A year later, he says, museums are in a different place.
Canadian outlook
They've also been helped by emergency government funding. The recently passed U.S. federal rescue plan included hundreds of millions of dollars for the arts and museums.
In Canada, the new federal budget promises tens of millions of dollars for the arts — including for museums and the live music sector, as well as funding for digitization.
Ottawa in recent years has funded digital projects and tutorials for museums, including the National Heritage Digitization Strategy.
Canadian museums also worked together to create an online platform — Field Trip: Art Across Canada — to help people sift through the vast swaths of available content.
The Canadian Museum of History has online exhibits on New France and on Indigenous painter Alex Janvier's work Morning Star.
The National Gallery of Canada has tutorials on some of its best-known paintings, such as Barnett Newman's Voice of Fire, and annotated pictures from the 19th century.
The big get bigger, the smaller suffer
Even so, Spellerberg says his data has discouraging implications for museums.

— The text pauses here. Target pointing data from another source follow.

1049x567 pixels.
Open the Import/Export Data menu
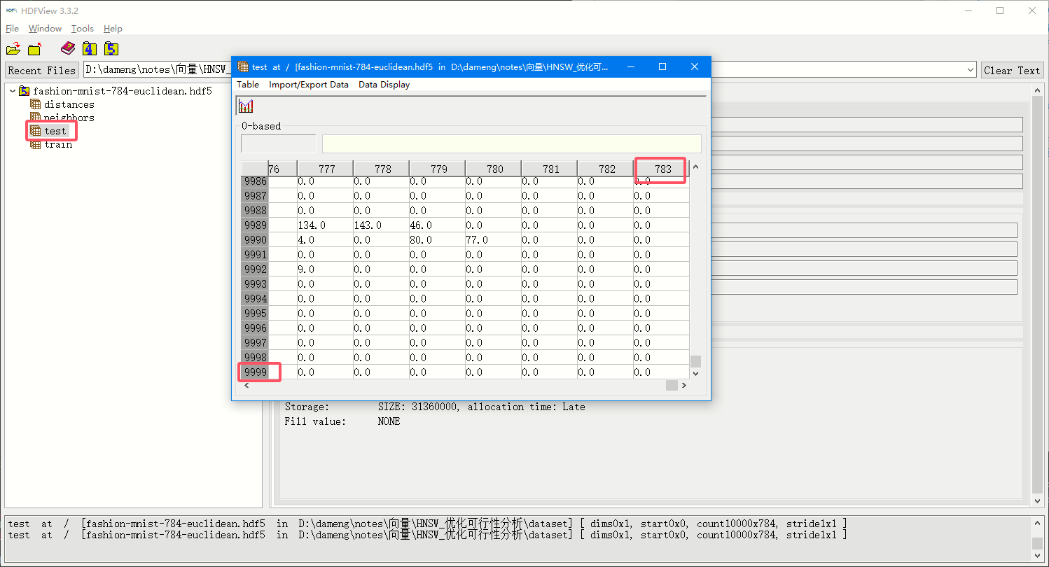pos(308,85)
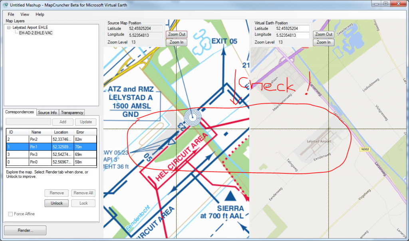Open the Help menu
The width and height of the screenshot is (409, 241).
[39, 14]
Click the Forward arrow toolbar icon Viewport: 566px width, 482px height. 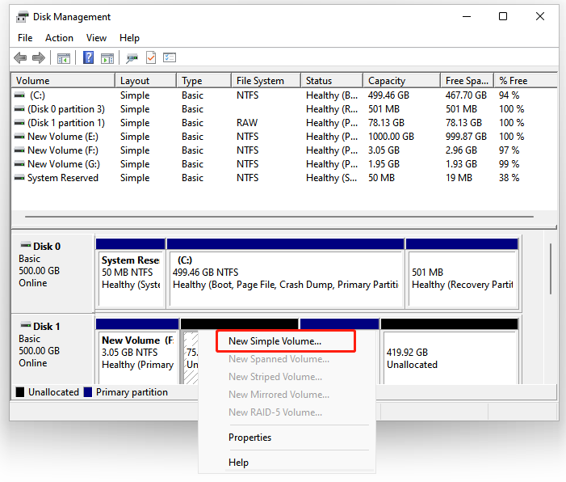38,58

Despite this historic opportunity for online learning, with hundreds of millions of people locked out of public spaces, he says traffic to museum websites plummeted last year.

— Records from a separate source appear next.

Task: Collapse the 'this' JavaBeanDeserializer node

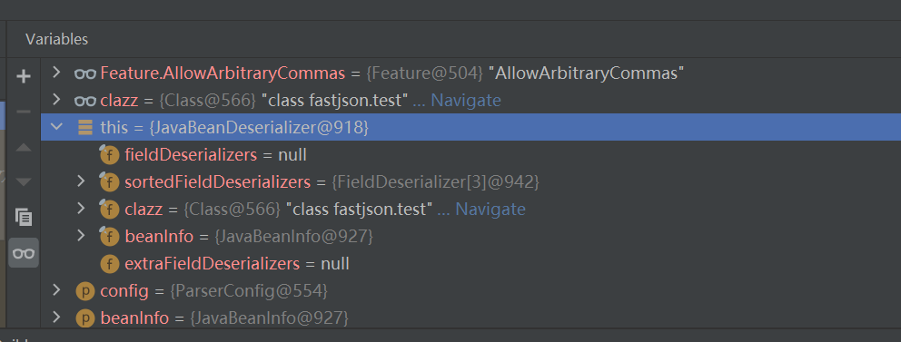Action: coord(56,127)
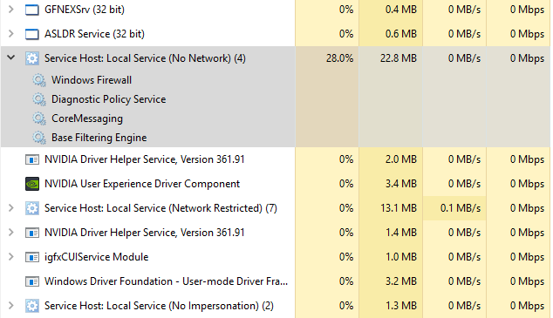Expand Service Host: Local Service (No Impersonation)

[x=11, y=306]
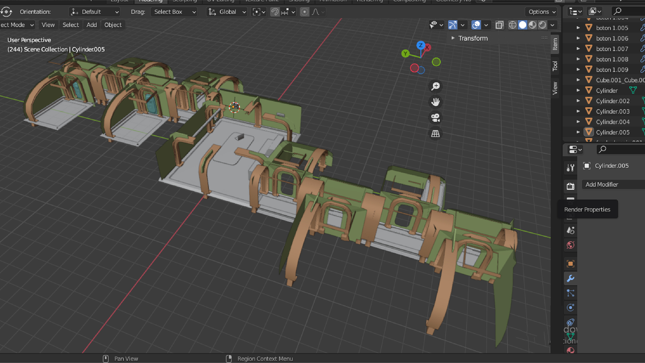Open the World Properties globe tab
This screenshot has height=363, width=645.
pyautogui.click(x=570, y=245)
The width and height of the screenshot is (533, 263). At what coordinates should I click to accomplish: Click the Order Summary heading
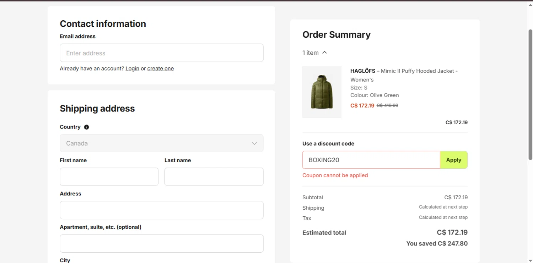tap(336, 35)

He began gathering data from 20 museums, mostly American, when the coronavirus struck, and says all but a couple saw their web traffic go down. The average decrease, he says, was 13 per cent.
"The pandemic hits — and you see everybody's numbers just drop off," he said.
How can that be? Spellerberg says most people still use museum websites to plan a visit — check opening hours, buy tickets or scan information on exhibits or collections.
Two institutions that were exceptions to his rule happened to be the largest on his list. The Metropolitan Museum in New York and PBS's interactive museums pages saw web traffic increase.
"The big become bigger," said Dimitrios Latsis, an expert in visual data curation and film studies at Ryerson University in Toronto, and a former Smithsonian fellow.
"Most of what has been occasioned by the pandemic is just an acceleration — an acceleration of trends that were already underway."